▶ TASK INPUT
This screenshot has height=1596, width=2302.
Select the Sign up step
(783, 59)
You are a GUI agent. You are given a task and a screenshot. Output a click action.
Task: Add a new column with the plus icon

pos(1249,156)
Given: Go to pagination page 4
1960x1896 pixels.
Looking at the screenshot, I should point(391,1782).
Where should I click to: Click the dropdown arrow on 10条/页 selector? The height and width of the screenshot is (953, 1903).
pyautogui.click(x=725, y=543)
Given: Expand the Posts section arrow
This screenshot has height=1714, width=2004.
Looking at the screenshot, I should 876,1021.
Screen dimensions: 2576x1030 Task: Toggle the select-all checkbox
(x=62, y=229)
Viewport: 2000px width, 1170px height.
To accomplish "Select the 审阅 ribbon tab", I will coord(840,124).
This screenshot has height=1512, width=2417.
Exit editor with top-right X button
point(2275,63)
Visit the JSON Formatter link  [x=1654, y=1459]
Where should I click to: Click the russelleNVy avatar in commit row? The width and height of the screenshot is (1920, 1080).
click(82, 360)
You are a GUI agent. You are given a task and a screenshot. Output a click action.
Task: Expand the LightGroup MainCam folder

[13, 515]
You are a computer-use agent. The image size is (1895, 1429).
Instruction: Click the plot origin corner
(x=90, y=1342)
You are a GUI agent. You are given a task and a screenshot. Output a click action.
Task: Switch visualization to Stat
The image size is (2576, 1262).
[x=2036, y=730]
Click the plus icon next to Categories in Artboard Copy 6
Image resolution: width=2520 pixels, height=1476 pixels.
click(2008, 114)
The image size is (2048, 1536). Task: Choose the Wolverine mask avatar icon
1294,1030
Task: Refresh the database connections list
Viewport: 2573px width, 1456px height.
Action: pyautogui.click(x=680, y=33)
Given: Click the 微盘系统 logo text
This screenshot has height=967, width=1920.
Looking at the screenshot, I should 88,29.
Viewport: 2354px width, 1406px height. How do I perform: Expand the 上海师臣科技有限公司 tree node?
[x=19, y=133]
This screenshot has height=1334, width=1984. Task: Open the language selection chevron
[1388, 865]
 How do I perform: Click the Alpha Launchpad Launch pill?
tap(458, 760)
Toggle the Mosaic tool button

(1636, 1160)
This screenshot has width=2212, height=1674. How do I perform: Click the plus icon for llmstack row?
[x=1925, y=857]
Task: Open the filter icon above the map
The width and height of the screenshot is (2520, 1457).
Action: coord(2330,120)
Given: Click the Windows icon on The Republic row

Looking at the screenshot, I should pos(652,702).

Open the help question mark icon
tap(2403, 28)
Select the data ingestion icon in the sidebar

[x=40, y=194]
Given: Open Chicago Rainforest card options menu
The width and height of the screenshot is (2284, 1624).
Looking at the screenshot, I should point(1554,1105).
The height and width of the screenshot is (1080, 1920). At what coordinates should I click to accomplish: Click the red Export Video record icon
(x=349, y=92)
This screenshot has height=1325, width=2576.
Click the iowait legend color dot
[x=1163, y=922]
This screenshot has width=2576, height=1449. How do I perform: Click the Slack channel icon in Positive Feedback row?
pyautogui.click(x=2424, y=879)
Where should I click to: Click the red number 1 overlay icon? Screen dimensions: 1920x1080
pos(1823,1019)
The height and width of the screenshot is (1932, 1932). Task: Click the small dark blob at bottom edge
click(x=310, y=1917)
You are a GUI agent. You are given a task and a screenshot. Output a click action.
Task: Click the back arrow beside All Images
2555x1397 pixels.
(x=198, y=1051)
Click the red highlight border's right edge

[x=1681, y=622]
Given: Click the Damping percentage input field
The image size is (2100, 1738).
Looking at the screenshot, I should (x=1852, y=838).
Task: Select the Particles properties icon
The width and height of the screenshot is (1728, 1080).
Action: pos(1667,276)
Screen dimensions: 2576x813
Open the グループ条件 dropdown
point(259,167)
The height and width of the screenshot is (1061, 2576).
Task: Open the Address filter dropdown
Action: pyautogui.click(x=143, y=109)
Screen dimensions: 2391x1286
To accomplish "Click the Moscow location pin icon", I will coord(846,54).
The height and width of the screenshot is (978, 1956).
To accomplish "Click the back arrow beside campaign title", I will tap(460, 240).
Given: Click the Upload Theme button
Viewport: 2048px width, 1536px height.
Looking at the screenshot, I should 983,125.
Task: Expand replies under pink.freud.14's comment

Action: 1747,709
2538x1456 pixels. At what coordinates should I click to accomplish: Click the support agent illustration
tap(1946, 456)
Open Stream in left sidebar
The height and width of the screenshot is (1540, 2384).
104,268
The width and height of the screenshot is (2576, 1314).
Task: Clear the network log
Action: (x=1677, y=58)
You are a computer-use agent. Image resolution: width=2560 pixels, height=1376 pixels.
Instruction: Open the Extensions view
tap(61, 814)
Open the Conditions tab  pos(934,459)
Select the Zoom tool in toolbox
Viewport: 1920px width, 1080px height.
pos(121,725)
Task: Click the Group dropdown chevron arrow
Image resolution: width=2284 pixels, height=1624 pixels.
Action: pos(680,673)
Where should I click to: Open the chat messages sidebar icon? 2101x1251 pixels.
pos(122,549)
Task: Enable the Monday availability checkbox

▶ TASK REQUIREMENTS
All of the material above needs to be output exactly, with no line left out.

▶ RESULT
This screenshot has height=1596, width=2302.
Select the Sign up step
(783, 59)
You are a GUI agent. You are given a task and a screenshot. Output a click action.
Task: Add a new column with the plus icon

pos(1249,156)
Given: Go to pagination page 4
1960x1896 pixels.
Looking at the screenshot, I should point(391,1782).
Where should I click to: Click the dropdown arrow on 10条/页 selector? The height and width of the screenshot is (953, 1903).
pyautogui.click(x=725, y=543)
Given: Expand the Posts section arrow
This screenshot has height=1714, width=2004.
Looking at the screenshot, I should 876,1021.
Screen dimensions: 2576x1030 Task: Toggle the select-all checkbox
(x=62, y=229)
Viewport: 2000px width, 1170px height.
To accomplish "Select the 审阅 ribbon tab", I will coord(840,124).
This screenshot has height=1512, width=2417.
Exit editor with top-right X button
point(2275,63)
Visit the JSON Formatter link  [x=1654, y=1459]
Where should I click to: Click the russelleNVy avatar in commit row? The width and height of the screenshot is (1920, 1080).
click(82, 360)
You are a GUI agent. You are given a task and a screenshot. Output a click action.
Task: Expand the LightGroup MainCam folder

[13, 515]
You are a computer-use agent. The image size is (1895, 1429).
Instruction: Click the plot origin corner
(x=90, y=1342)
You are a GUI agent. You are given a task and a screenshot. Output a click action.
Task: Switch visualization to Stat
The image size is (2576, 1262).
[x=2036, y=730]
Click the plus icon next to Categories in Artboard Copy 6
Image resolution: width=2520 pixels, height=1476 pixels.
click(2008, 114)
The image size is (2048, 1536). Task: Choose the Wolverine mask avatar icon
1294,1030
Task: Refresh the database connections list
Viewport: 2573px width, 1456px height.
Action: pyautogui.click(x=680, y=33)
Given: Click the 微盘系统 logo text
This screenshot has height=967, width=1920.
Looking at the screenshot, I should 88,29.
Viewport: 2354px width, 1406px height. How do I perform: Expand the 上海师臣科技有限公司 tree node?
[x=19, y=133]
This screenshot has height=1334, width=1984. Task: Open the language selection chevron
[1388, 865]
 How do I perform: Click the Alpha Launchpad Launch pill?
tap(458, 760)
Toggle the Mosaic tool button

(1636, 1160)
This screenshot has width=2212, height=1674. How do I perform: Click the plus icon for llmstack row?
[x=1925, y=857]
Task: Open the filter icon above the map
The width and height of the screenshot is (2520, 1457).
Action: coord(2330,120)
Given: Click the Windows icon on The Republic row

Looking at the screenshot, I should pos(652,702).

Open the help question mark icon
tap(2403, 28)
Select the data ingestion icon in the sidebar

[x=40, y=194]
Given: Open Chicago Rainforest card options menu
The width and height of the screenshot is (2284, 1624).
Looking at the screenshot, I should point(1554,1105).
The height and width of the screenshot is (1080, 1920). At what coordinates should I click to accomplish: Click the red Export Video record icon
(x=349, y=92)
This screenshot has height=1325, width=2576.
Click the iowait legend color dot
[x=1163, y=922]
This screenshot has width=2576, height=1449. How do I perform: Click the Slack channel icon in Positive Feedback row?
pyautogui.click(x=2424, y=879)
Where should I click to: Click the red number 1 overlay icon? Screen dimensions: 1920x1080
pos(1823,1019)
The height and width of the screenshot is (1932, 1932). Task: Click the small dark blob at bottom edge
click(x=310, y=1917)
You are a GUI agent. You are given a task and a screenshot. Output a click action.
Task: Click the back arrow beside All Images
2555x1397 pixels.
(x=198, y=1051)
Click the red highlight border's right edge

[x=1681, y=622]
Given: Click the Damping percentage input field
The image size is (2100, 1738).
Looking at the screenshot, I should (x=1852, y=838).
Task: Select the Particles properties icon
The width and height of the screenshot is (1728, 1080).
Action: pos(1667,276)
Screen dimensions: 2576x813
Open the グループ条件 dropdown
point(259,167)
The height and width of the screenshot is (1061, 2576).
Task: Open the Address filter dropdown
Action: pyautogui.click(x=143, y=109)
Screen dimensions: 2391x1286
To accomplish "Click the Moscow location pin icon", I will coord(846,54).
The height and width of the screenshot is (978, 1956).
To accomplish "Click the back arrow beside campaign title", I will tap(460, 240).
Given: Click the Upload Theme button
Viewport: 2048px width, 1536px height.
Looking at the screenshot, I should 983,125.
Task: Expand replies under pink.freud.14's comment

Action: 1747,709
2538x1456 pixels. At what coordinates should I click to accomplish: Click the support agent illustration
tap(1946, 456)
Open Stream in left sidebar
The height and width of the screenshot is (1540, 2384).
104,268
The width and height of the screenshot is (2576, 1314).
Task: Clear the network log
Action: (x=1677, y=58)
You are a computer-use agent. Image resolution: width=2560 pixels, height=1376 pixels.
Instruction: Open the Extensions view
tap(61, 814)
Open the Conditions tab  pos(934,459)
Select the Zoom tool in toolbox
Viewport: 1920px width, 1080px height.
pos(121,725)
Task: Click the Group dropdown chevron arrow
Image resolution: width=2284 pixels, height=1624 pixels.
Action: pos(680,673)
Where should I click to: Open the chat messages sidebar icon? 2101x1251 pixels.
pos(122,549)
Task: Enable the Monday availability checkbox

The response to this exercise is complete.